Dans les modèles logiques de la sémantique, l’analyse d’un énoncé a
pour résultat une représentation de son sens sous forme d’expression ou
de graphe. Ici, dans une problématique de conception de dialogue homme
machine, l’interprétation a pour objectif d’extraire du matériau
linguistique les contraintes sémantiques conditionnant les
enchaînements conversationnels possibles. Ces contraintes sont obtenues
par une recherche de dépendance sémantique entre les
lexèmes de l’énoncé à partir des connaissances du système sur le
contenu sémantique des lexèmes. Ces connaissances paradigmatiques ne
sont pas des dictionnaires ou des réseaux sémantiques, mais sont des
systèmes hiérarchiques de tables produites par combinatoire des
différences entre les significations, et lorsqu’un mot est polysémique,
ses significations prennent place dans plusieurs de ces tables. Les
systèmes de tables sont construits dans un processus interactif entre
la machine et un partenaire humain qui interprète les énoncés du
dialogue observé.
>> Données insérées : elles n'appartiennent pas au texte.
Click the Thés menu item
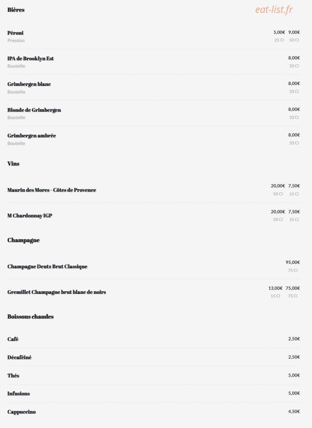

Le processus d’interprétation consiste à rechercher
des isotopies réduisant la polysémie lexicale et
assurant la cohésion et la cohérence des énoncés. Les interprétations
de la machine sont soumises à la validation du partenaire humain. Si
elles ne sont pas jugées satisfaisantes, c’est qu’il manque des
connaissances paradigmatiques. Il convient alors de relancer la boucle
interactive afin de décrire de nouvelles significations en introduisant
de nouvelles différences, puis d’exécuter à nouveau le calcul
interprétatif.
Par l’interaction avec un partenaire humain qui analyse des dialogues
réels, des connaissances sémantiques sont acquises sous forme de
systèmes de valeurs paradigmatiques et le système les réutilise pour
proposer de nouvelles interprétations. La compétence interprétative
s’améliore ainsi au fur et à mesure de son utilisation.